The NIA’s recognition, which is both for him as a Fellow and for MediShout, follows several years’ hard work in building up the business. “We started to get some traction with quite a few hospitals, so got accepted to the quite competitive NHS Innovation Accelerator. It is a huge honour to be accepted as one of the Fellows,” he says.

The NIA’s rigorous selection process includes review by over 100 clinical, patient and commercial assessors, an informal review by the National Institute for Health and Care Excellence (NICE), interviews, and due diligence.

Concerned about the impact that the cancellation of this year’s A-level examinations might have on current QE boys, Ash has been in touch with the School to offer them his encouragement.

“Journeys to success are long, usually a lifetime. So, A-levels are a stepping stone, not the final destination,” he points out, adding that not having the desired A-level grades on their CV will not stop boys from fulfilling their big ambitions in life. “It’s ok not to succeed every time. It took me five years to get into the QE rugby A team. I failed my first-year exams at medical school. I failed both my surgical exams first time. I’m pretty happy with my journey, as failing and learning is what pushed me to keep going!”

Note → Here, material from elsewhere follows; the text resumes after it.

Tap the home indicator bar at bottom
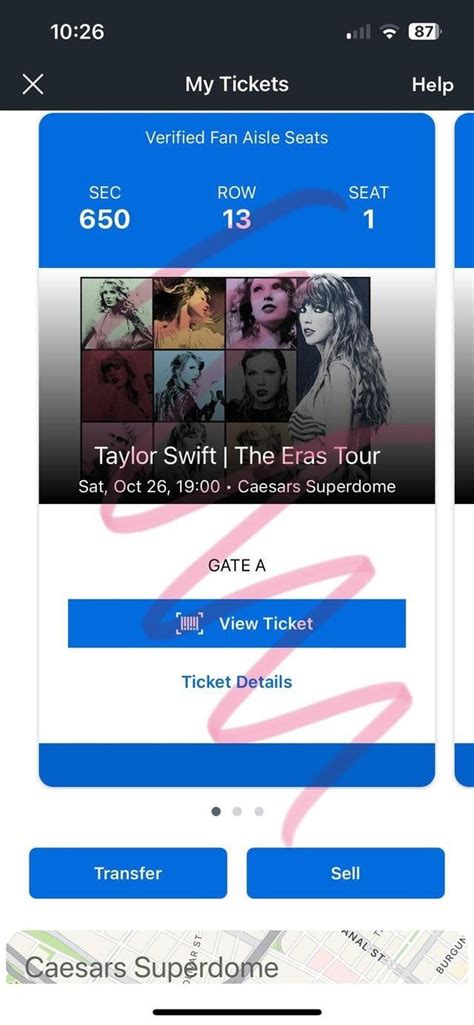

Ash keeps in close touch with old QE friends. “My funniest and most active WhatsApp group is with friends from my year – Joe Besser, Mat Houghton, Anil Haldar, Ed Hughes, Gideon Adler, and Deepon Sen Gupta (he didn’t actually go to QE, but most people assumed he did!).

“Joe is in Australia and visiting him in 2015 is when I met my now wife, Sonal Lodhia, who moved to London. It’s a funny old world but I can indirectly thank him, that I’m being well fed during this Covid-19 lockdown!”